By Andrea Thompson, Climate Central
After several weeks of hurricanes setting records left and right, the ocean basins of the world have gone quiet: There are no tropical cyclones anywhere around the globe right now.
— Philip Klotzbach (@philklotzbach) November 12, 2015
That’s not necessarily unusual for this time of year, as temperatures dip in the Northern Hemisphere and conditions become less conducive for such storms to form in many areas. But compared to the last month, the shift is like a meteorological record scratch.
The most recent storm was Hurricane Kate, which became a hurricane just Wednesday — the latest-forming hurricane in the Atlantic since the blockbuster season of 2005. While Kate is still out there, chugging across the ocean, it has transitioned to an extratropical storm, which means there are different forces fueling its winds and rains.
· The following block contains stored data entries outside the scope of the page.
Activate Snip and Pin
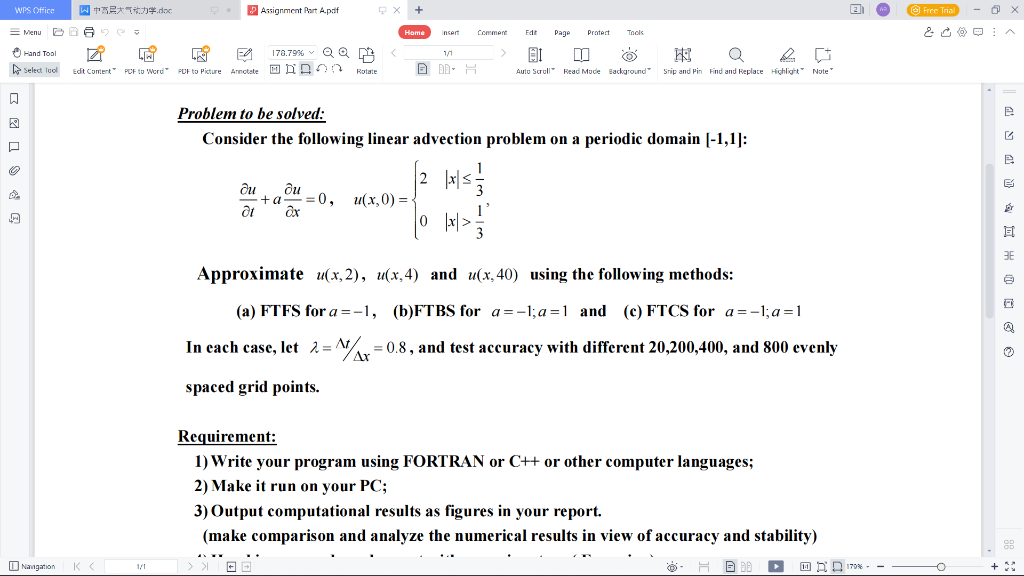The image size is (1024, 576). [x=682, y=58]
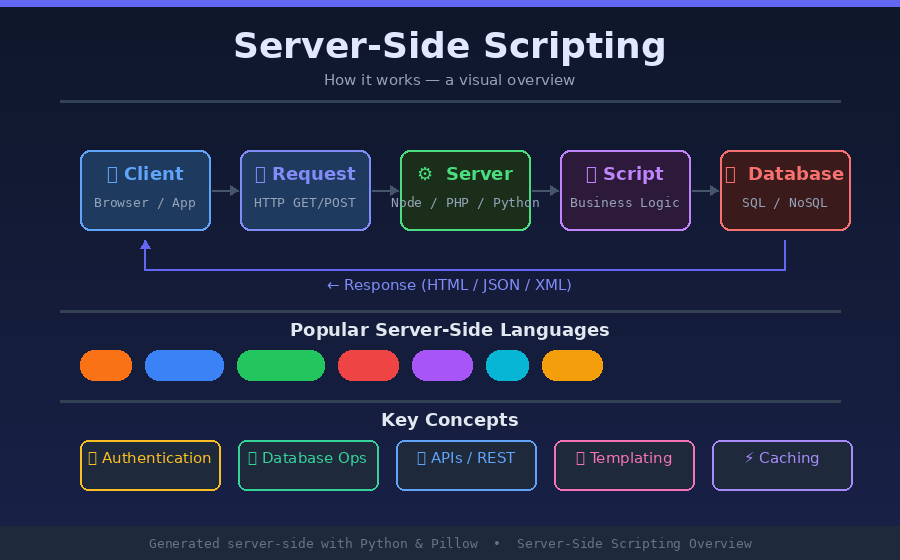Click the cyan language pill
This screenshot has width=900, height=560.
(x=507, y=366)
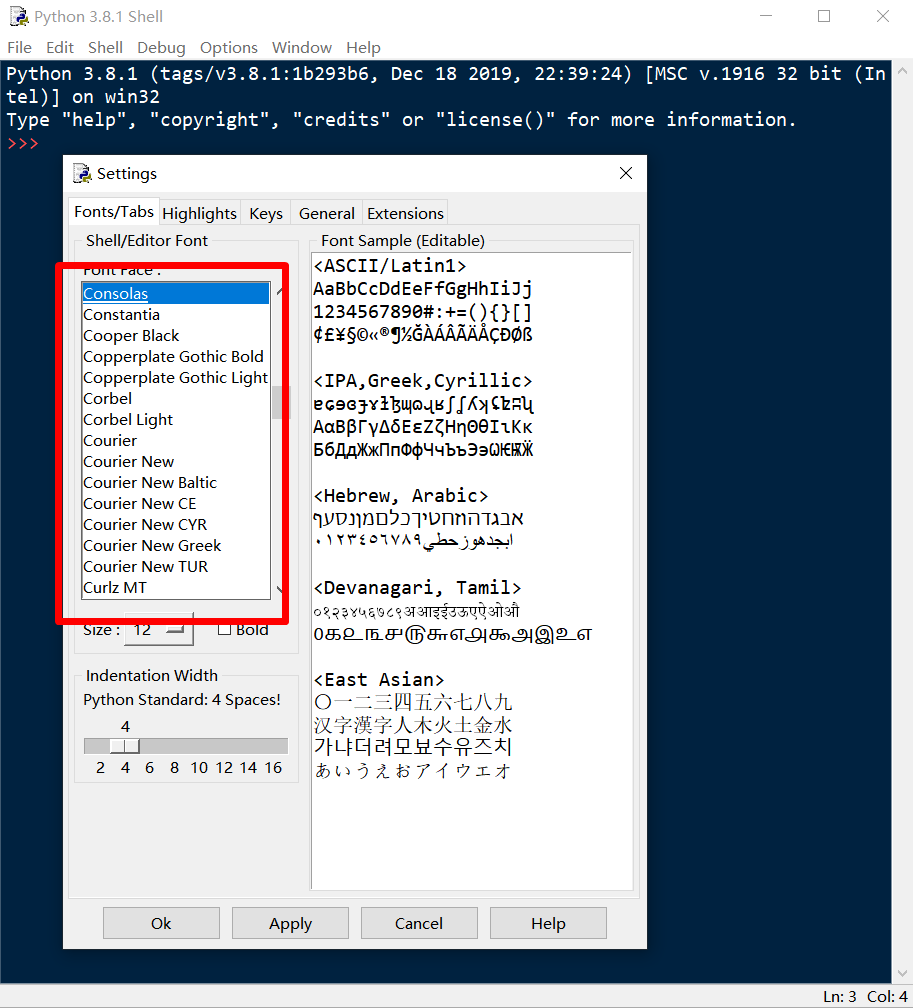Click the indentation width slider handle
The width and height of the screenshot is (913, 1008).
[x=125, y=746]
The world also just saw the stunning 1-2 punch of cyclones hitting Yemen, an unprecedented occurrence in records going back to 1990. The first of those, Chapala, was actually the first hurricane-strength storm ever to hit the arid country.
And before that was Hurricane Patricia, which had the highest wind speeds ever directly measured in a tropical cyclone, clocking in at 200 mph. So it’s truly been quite a recent run of storms.
But now that activity is tailing off in many basins, including the Atlantic and Eastern Pacific. The West Pacific could still see storms, as they can pop up any time of year in that basin, though it’s less likely now than in the warmer months. In fact, it’s been almost three weeks since the last storm in that region.
The southern Indian Ocean and southwest Pacific tend to be picking up about now, as they are in the opposite hemisphere and entering summer, but the global peak of activity has now passed.